The Ontario government has released its report on The Partnership Project.  It is described as a statement of the importance of the not-for-profit sector, its impact on Ontarians and Ontario’s communities and the significant role the sector plays in the Ontario economy.

Given that there is no registry in Ontario of not-for-profit organizations as such, the report points out that the actual number of not-for-profits in Ontario is unknown.  There are more than 46,000 such organizations if we count incorporated not-for-profits and registered charities in Ontario (based on a 2003 Imagine Canada survey).  The number of unincorporated organizations operating in Ontario has never been counted. It is estimated that the section employs approximately 1 million people and that 5 million people volunteer in the sector.  It is estimated that the total economic impact of the sector is nearly $50 billion.
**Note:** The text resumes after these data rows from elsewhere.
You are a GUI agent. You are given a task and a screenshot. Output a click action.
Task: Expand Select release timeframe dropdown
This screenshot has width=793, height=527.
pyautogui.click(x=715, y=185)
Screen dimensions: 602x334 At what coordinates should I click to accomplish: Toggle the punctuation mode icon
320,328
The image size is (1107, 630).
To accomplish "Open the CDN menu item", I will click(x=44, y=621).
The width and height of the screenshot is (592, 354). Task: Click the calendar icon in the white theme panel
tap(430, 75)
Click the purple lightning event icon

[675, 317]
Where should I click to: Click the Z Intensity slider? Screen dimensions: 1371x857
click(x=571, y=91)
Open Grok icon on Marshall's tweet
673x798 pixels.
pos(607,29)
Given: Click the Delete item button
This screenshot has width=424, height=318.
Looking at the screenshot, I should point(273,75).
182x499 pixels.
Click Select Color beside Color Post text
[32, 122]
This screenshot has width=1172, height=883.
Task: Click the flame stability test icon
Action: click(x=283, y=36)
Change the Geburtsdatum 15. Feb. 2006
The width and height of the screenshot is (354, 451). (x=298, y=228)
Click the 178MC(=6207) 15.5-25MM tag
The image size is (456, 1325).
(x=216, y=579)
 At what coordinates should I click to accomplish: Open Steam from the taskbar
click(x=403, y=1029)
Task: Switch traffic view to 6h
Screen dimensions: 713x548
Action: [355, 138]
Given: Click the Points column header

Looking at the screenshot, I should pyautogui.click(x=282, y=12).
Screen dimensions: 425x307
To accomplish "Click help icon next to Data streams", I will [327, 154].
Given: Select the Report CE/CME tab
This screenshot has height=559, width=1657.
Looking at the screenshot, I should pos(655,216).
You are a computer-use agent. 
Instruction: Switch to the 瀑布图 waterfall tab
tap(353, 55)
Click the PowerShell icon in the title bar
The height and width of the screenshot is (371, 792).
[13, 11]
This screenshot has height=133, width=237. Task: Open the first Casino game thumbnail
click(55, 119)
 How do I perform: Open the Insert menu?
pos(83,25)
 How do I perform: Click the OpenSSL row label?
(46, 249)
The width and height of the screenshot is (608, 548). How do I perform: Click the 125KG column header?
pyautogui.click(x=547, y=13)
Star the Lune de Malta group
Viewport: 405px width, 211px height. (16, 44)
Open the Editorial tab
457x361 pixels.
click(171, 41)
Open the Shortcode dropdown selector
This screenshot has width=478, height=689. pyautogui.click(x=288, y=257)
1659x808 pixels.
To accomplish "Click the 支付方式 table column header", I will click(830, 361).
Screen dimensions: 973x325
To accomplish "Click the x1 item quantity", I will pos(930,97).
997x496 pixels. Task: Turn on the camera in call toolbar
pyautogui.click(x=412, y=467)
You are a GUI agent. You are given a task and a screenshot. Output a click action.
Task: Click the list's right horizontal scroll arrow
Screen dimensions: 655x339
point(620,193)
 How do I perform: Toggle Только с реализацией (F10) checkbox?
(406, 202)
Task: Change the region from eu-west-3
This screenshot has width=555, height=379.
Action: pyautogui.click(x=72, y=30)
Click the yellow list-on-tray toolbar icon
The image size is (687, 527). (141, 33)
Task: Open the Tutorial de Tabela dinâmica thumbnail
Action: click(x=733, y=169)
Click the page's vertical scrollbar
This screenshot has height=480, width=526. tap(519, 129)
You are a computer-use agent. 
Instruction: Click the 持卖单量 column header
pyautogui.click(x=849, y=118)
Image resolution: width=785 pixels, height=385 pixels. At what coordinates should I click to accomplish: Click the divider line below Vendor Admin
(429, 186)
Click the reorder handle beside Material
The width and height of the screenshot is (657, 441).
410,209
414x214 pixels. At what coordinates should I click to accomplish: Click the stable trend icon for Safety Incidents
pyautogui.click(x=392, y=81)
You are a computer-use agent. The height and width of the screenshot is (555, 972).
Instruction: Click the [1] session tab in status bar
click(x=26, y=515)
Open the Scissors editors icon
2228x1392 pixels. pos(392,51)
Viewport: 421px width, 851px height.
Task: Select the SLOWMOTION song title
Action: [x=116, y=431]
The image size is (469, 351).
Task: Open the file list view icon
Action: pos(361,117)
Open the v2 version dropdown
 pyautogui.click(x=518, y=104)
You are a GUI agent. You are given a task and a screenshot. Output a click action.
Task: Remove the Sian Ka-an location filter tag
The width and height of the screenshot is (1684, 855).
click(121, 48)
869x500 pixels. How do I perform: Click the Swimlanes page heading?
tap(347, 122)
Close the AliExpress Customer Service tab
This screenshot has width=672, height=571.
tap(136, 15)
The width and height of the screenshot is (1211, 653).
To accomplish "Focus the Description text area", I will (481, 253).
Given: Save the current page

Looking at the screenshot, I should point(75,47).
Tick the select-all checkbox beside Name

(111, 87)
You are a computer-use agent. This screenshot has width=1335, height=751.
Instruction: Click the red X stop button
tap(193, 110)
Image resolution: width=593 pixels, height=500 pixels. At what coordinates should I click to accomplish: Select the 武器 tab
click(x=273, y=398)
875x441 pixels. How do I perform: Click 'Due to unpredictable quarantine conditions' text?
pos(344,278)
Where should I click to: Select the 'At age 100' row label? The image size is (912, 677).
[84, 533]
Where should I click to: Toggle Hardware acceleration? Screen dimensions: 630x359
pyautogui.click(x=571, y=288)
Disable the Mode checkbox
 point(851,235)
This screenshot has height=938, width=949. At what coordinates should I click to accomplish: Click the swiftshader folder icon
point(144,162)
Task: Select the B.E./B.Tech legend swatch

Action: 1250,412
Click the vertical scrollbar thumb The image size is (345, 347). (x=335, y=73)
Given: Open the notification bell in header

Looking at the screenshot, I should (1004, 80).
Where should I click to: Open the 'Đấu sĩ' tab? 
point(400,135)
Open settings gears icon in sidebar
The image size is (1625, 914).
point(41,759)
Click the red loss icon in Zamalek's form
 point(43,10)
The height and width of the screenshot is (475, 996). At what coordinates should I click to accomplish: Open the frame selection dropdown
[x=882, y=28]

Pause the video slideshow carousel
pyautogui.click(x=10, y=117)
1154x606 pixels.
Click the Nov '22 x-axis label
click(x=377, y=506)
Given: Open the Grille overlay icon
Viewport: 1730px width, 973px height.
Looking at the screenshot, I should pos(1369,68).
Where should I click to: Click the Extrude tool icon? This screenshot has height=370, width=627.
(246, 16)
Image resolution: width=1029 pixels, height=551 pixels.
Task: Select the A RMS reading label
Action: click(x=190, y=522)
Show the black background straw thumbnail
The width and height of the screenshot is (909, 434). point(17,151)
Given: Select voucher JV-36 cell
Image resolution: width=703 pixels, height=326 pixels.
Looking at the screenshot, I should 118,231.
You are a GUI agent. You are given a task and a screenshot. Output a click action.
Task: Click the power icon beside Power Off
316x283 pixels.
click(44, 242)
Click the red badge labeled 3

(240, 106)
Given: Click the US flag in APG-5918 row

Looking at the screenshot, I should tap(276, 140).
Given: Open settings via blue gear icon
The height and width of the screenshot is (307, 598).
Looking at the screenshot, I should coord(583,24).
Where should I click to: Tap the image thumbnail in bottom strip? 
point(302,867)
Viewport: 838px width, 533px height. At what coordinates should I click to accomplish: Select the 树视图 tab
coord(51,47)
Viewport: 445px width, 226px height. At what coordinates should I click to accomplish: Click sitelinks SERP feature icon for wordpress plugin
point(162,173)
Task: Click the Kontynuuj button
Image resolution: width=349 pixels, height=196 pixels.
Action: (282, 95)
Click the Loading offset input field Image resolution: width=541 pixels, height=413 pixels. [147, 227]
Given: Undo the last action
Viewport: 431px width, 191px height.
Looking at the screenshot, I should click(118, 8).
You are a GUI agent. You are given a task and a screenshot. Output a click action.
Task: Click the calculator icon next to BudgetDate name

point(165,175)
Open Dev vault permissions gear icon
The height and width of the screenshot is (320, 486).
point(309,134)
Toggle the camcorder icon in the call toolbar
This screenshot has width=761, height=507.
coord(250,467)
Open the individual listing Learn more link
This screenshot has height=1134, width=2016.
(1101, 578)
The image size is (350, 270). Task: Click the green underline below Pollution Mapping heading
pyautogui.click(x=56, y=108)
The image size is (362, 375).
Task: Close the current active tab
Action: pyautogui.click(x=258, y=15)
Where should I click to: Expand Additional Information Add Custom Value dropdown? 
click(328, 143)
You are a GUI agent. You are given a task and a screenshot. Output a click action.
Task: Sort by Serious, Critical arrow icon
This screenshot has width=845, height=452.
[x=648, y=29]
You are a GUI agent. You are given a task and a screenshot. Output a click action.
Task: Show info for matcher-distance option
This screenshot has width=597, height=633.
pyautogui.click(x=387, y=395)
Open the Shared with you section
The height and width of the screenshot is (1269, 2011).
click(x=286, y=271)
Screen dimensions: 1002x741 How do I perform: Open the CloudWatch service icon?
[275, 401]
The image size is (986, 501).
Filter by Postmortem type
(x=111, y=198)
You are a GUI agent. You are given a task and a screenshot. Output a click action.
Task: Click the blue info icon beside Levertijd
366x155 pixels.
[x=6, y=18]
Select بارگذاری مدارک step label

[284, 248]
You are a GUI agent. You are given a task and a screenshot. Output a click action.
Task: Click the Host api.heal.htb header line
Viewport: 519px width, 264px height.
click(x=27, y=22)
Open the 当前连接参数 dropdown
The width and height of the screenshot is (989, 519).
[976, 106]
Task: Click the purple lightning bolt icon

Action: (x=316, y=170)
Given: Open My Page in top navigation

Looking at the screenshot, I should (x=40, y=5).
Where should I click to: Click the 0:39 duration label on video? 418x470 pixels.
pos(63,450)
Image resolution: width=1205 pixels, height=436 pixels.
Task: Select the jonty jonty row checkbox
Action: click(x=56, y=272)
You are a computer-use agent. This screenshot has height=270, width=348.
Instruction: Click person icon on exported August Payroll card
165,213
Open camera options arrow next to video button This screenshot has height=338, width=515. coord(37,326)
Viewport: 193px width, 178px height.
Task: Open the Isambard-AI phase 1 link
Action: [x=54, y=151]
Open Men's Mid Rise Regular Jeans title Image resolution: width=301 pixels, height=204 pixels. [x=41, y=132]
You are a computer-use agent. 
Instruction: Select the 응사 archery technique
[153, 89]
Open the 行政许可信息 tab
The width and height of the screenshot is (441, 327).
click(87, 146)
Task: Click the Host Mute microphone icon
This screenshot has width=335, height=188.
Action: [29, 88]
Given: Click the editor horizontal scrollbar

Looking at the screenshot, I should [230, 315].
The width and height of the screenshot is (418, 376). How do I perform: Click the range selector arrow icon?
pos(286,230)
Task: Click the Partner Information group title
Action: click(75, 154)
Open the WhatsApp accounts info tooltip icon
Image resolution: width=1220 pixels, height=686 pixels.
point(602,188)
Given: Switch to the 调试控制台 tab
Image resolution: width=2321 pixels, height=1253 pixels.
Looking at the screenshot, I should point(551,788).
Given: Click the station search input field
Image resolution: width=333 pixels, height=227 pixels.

The Partnership Project focused on collaboration between government and not-for-profits, policy and legislative frameworks, funding mechanisms and new approaches to financing, and more effective methods for coordinating policy, research, communication, and practice. The Partnership Project hosted in-person regional and sub-sector roundtables around the province to solicit the views of a cross-section of Ontarians, provided an opportunity for online engagement through its website and brought together sector experts through a research advisory group.

In its report, the Partnership Project makes the following recommendations to the Ontario government:

  • Promote Respect and Recognition – the report recommends the appointment of a Minister responsible for and accountable to the sector.
  • Foster Coordination and Collaboration – the report recommends the creation of a coordinating body within the government to act as a central point of contact for the sector.
  • Build Sector Capacity – the report makes recommendations to address funding challenges and to support new ways to reinvigorate Ontario’s tradition of volunteerism.
  • Modernize, Standardize and Streamline – the report makes general recommendations regarding leveraging technology and a specific recommendation to establish an online portal which will act as a one-stop shop for information on new laws, new programs, sources of funding, and consultation opportunities.
  • Invest in Social Innovation – the report encourages working with the Federal Government and Canadian financial institutions to address regulatory and legal barriers to social innovation (for instance, the limitations of charity law when applied to social businesses) and make a range of social financing tools available to the sector.

We look forward to the Ontario government’s response to these recommendations, and hope that these recommendations, as well as further feedback from and discussion with the sector, will lead to the implementation of these and other positive changes over the next few years.